Located just across the Seine from Notre-Dame Cathedral in the 5th arrondissement, the Église Saint-Julien-le-Pauvre is one of the oldest churches in Paris. Concerts featuring either solo piano or duos (e.g., violin and piano or cello and piano) are frequently held there—and they are well worth attending. We’ve been to several. Tickets are reasonably priced, the venue is deliciously ancient and atmospheric, and the quality of the playing is first-rate.

Exterior of Saint-Julien-le-Pauvre in the 5th arrondisement in Paris, across the Seine from Notre-Dame Cathedral. The church is a lovely venue for concerts and performances in Europe.
Saint-Julien-le-Pauvre is just across the Seine from Notre-Dame Cathedral

Check the website for upcoming concerts and keep an eye out for posters in the area (that’s how we discovered what was on).

Sainte-Chapelle Concerts

Fancy spending an hour or two staring up at sublimely beautiful stained glass supported by impossibly slender columns while listening to sublimely beautiful classical music? Then check out the website for Sainte-Chapelle’s concerts and purchase tickets for a performance.
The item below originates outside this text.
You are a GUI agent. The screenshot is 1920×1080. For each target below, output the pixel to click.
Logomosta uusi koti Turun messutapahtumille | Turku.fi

You won’t be disappointed!

Imagine listening to music surrounded by this view!

We’ve enjoyed several concerts at Sainte-Chapelle and have always been transported into ever higher planes of awesomeness. A favorite evening out is to enjoy the performance at 7 pm and then to wander starry-eyed through the cobbled streets of Île de la Cité to Île Saint-Louis and dine at one of the many small bistros in the area. Artsy traveling doesn’t get much better!

Seville

We’re firm fans of flamenco. See my post describing the flamenco performance we enjoyed on our first visit to Seville. In Seville, you can see flamenco at several venues. I recommend two.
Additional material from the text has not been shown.